SSD’s: 2x 1TB Intel nVme Drives (Host Boot, Storage, SLOG, L2ARC)
HDD’s: 12x 4TB drives (Raid z3)

VM’s:

Nginx - uses almost no resources, reverse proxy mostly. (CentOS based)
Windows Server 2016 - Domain controller, DHCP, DNS etc (the most beefy of the VM’s, consumes around 16GB of RAM under load)
Ubuntu 18.04 - Plex, mostly uses nVidia GPU (passed through to the VM from the host) except for older Hi10p stuff where it nabs a lot of the CPU.
Windows Server 2019 - mostly testing, off most of the time.

This zpool is completely empty at the moment so I can destroy it and rebuild in a different format if needed.

I considered mirrors as I heard they are better for sequential files such as SQL or VM’s but my current server is using around 24TB so if I was to use mirrors then I wouldn’t actually have enough storage
(it’s impossible to add more as the case only has space for 13 3.5" drives).

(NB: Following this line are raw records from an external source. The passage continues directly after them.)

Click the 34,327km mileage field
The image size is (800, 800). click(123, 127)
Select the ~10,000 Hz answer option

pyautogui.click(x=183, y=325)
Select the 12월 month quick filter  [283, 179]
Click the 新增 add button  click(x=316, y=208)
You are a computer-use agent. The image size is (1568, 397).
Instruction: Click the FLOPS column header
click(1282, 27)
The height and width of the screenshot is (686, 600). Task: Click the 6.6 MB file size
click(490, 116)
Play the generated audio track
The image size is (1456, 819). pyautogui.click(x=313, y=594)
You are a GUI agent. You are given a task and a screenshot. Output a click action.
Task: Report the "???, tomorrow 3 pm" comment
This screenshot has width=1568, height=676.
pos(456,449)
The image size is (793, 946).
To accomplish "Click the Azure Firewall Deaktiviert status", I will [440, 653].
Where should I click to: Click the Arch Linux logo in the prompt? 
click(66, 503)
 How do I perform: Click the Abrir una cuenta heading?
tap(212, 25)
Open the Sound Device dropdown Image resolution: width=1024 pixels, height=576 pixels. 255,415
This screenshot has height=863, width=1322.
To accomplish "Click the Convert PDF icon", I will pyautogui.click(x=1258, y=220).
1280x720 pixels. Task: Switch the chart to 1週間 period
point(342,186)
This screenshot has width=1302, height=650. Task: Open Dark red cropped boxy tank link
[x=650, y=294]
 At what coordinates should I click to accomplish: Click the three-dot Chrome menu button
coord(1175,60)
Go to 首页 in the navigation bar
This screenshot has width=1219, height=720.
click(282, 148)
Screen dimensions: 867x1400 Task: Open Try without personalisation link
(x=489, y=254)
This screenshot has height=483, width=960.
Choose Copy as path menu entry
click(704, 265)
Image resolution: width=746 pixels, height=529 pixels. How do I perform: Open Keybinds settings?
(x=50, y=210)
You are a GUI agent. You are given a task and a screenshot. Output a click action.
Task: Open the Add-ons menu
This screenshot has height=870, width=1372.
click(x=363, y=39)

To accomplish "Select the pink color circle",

So I’m looking to get the best performance out of the drives I currently have.

At the moment I have the VM’s boot drives all on the nVme drives so that part is fine.

I don’t care about dedupe really and wasn’t going to use it in ZFS as I heard it was a resource hog and I think the RAM is better suited going to VM’s and such however if I was going to be passing the storage to Windows then I would use the builtin dedupe there as it’s actually pretty decent while not being a resource hog.

oO.o · February 7, 2019, 5:18am

I’ll let someone more familiar with Windows weigh in on how to deal with the smb shares, but here are my thoughts fwiw:

Experiment with gzip for your media library. If your processor isn’t too bogged down by VM workload, you have the clock speed to deal with more compression than just lzw.
If you can afford to lose 4TB of storage, go for 2x raidz2 instead of 1 raidz3.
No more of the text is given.